I thought about taking jukai but it feels a little early to me. I still haven't had a chance to have one-on-one instruction with Sensei, although that's as much bad timing as anything. But my "dharma buddy" mentioned to me that it's better to take jukai later than earlier -- to really want it and not just to take it because it's being offered. (And jukai is more freely offered at our centre than at most, I think. It's not uncommon to require you to be a formal student, or to have completed some longish formal preparation for it.)

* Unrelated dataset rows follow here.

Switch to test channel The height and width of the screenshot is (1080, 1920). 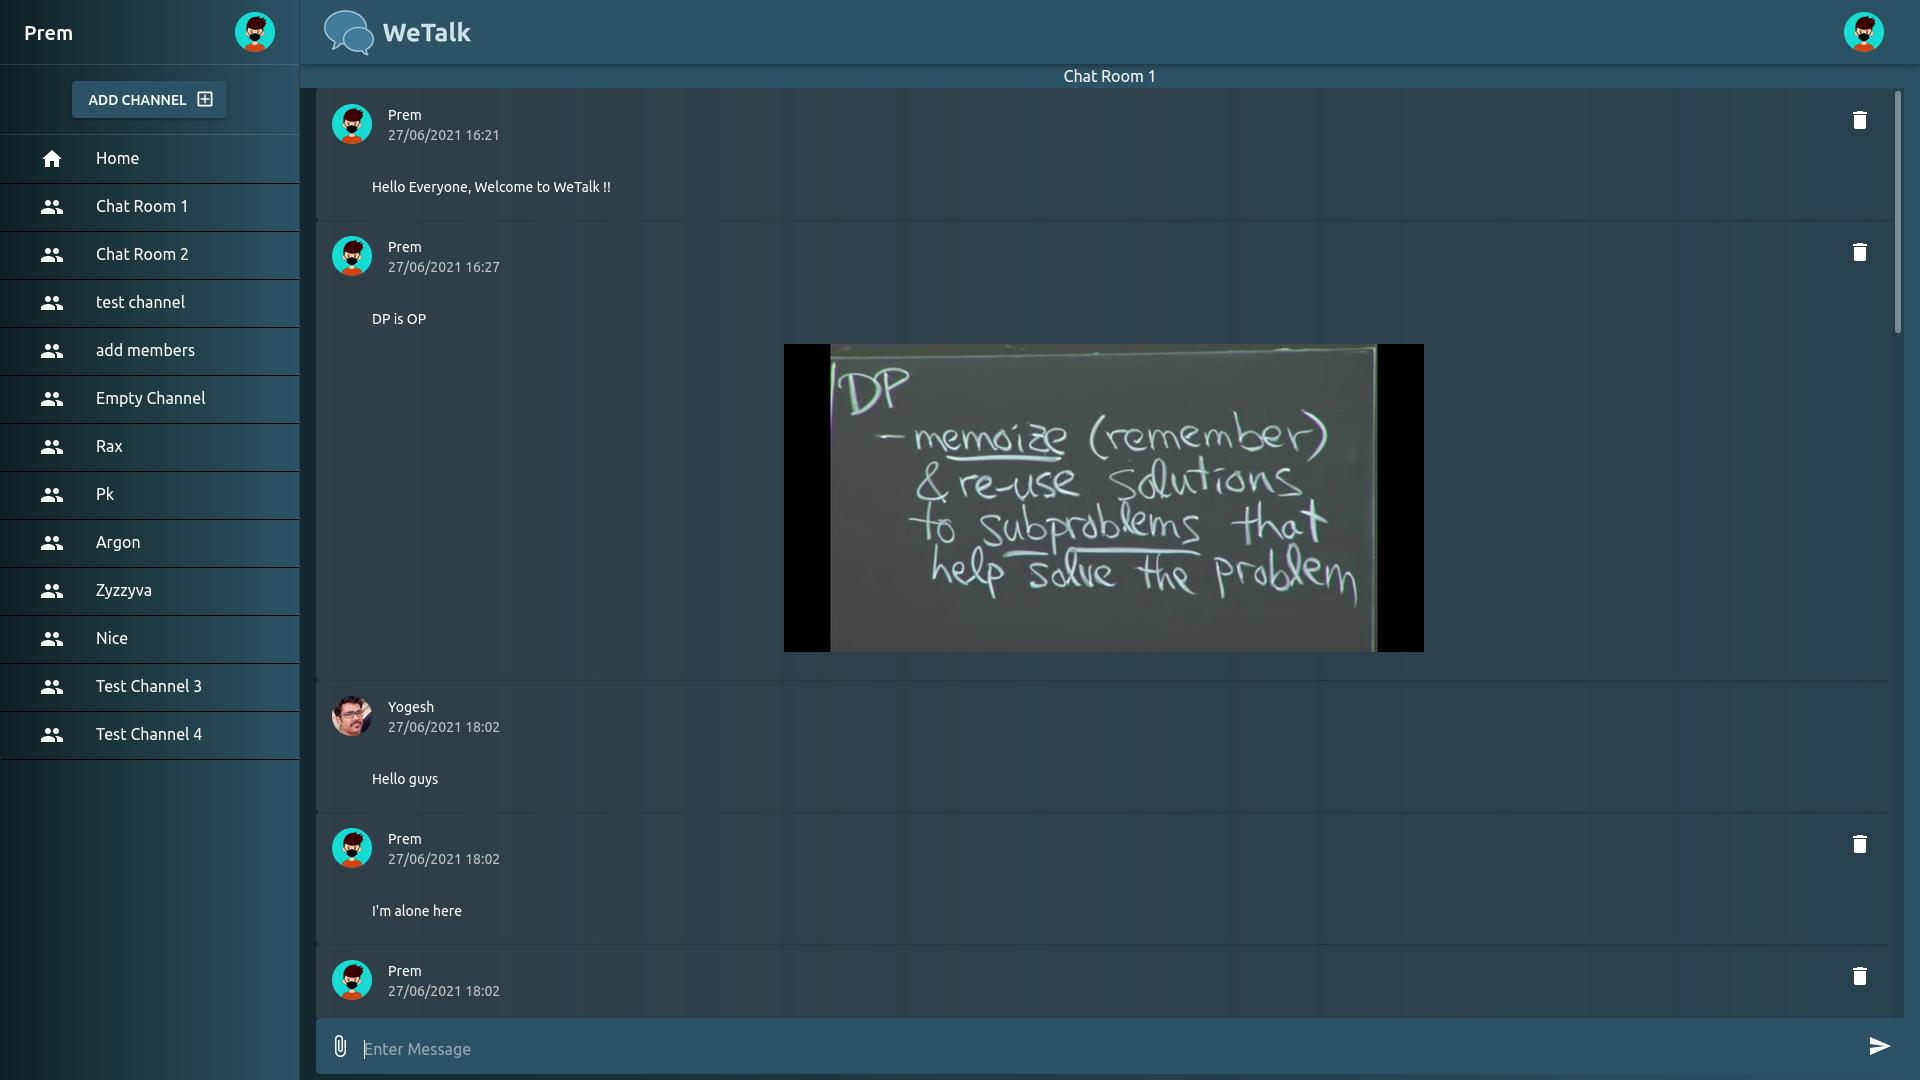140,302
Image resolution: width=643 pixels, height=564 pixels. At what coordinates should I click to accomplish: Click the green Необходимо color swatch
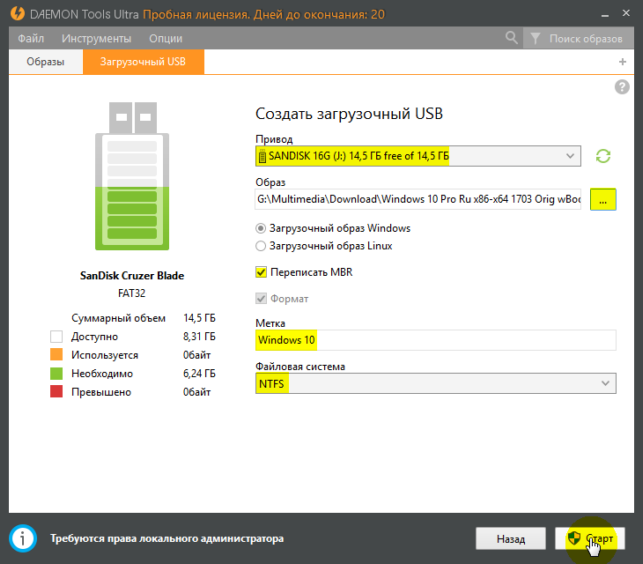(56, 373)

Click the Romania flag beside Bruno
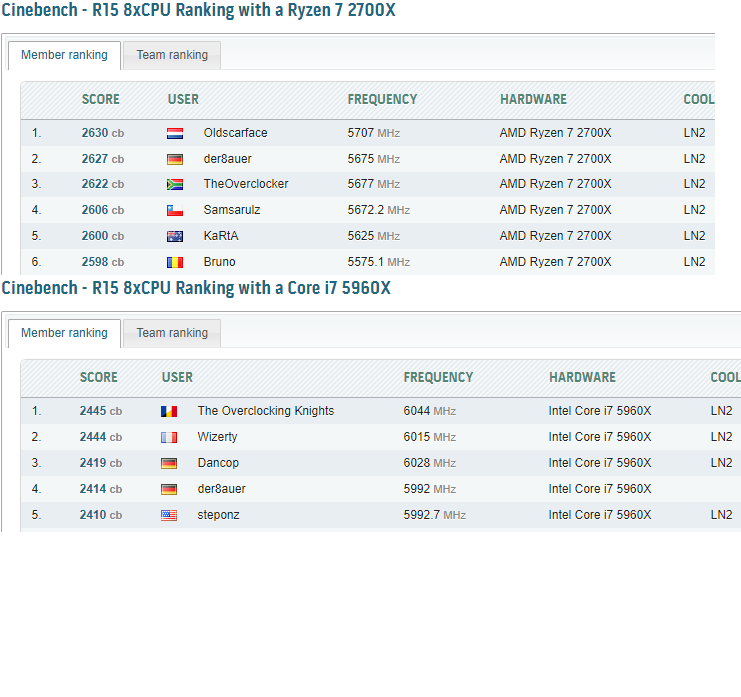point(175,262)
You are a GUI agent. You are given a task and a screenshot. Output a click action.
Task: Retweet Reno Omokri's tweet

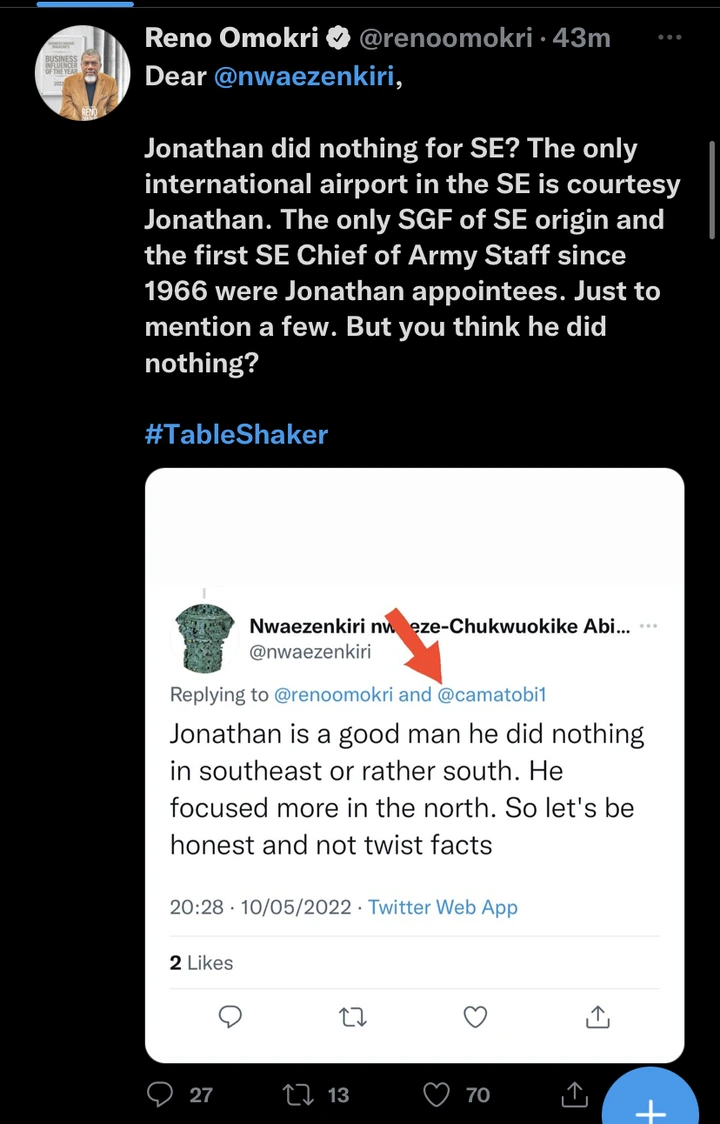coord(296,1094)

And on top of that, there's exactly one precept that I'm having trouble with, the one that's translated as "Not to misuse drugs or alcohol, but to keep the mind clear" or "Refrain from taking intoxicants." For lay students that's generally taken as not abusing alcohol; a glass of wine with dinner is fine, going out on a bender is not fine. But I've also heard that Sensei interprets it to mean abstaining.

Now, I agree that clouding the mind is not a particularly useful practice. But I don't drink because I want to get drunk. I drink craft beer, and single malt scotch, because I like the taste and the variety, and because I like the settings where you drink craft beer and single malt scotch. It's partly a hobby, knowing about the various breweries and distilleries, and partly a social thing because the people I socialize with tend to do the same.

I suppose that you could say I'm attached to the idea of social drinking, and that I should be able to let go of that, but at the same time I don't expect the precepts to be "give this up to demonstrate your commitment." I stopped eating meat out of compassion, not because a precept says "do not take life." Avoid drunkenness? Yes, but that's not the same as avoiding alcohol to me.

So I think my interpretation of that precept is one of moderation; that drinking isn't for the sake of getting intoxicated, and that if I do drink for the taste or the social situation I have to do so mindfully. But I don't think having a pint at the Victory Cafe is going to affect my practice any more than having a coffee at Starbucks.

So from there I wonder what's going to happen if I ask Sensei about that precept and he does interpret it to mean abstaining. It doesn't seem right to avoid asking. It may just be that by the time my practice is ripe enough that I'm ready for jukai that the question will have answered itself.

(I have a little jukai anecdote too but that'll go in another post to keep things separate.)
pinkie pie

Jukai, part two

And the jukai anecdote:

As I've mentioned before, at the Zen Centre, "incense offering" is a polite way of saying "monetary donation" sometimes; if you're taking part in a ceremony that's benefitting you directly -- for instance, becoming a formal student of Sensei or, in this case, taking jukai -- you make a donation to the centre in generosity and gratitude. Personally I wish they'd call it dana and not "incense offering", but I had to laugh when I read this in the email sent to all members with info about this weekend's jukai ceremony:

What amount constitutes a proper donation is up to each individual. However, it is not appropriate to place an envelope that is empty or that contains a few cents in the offering bowl. Offerings such as sticks of incense or flower petals are also inappropriate.

There's some history in that paragraph, I'm sure!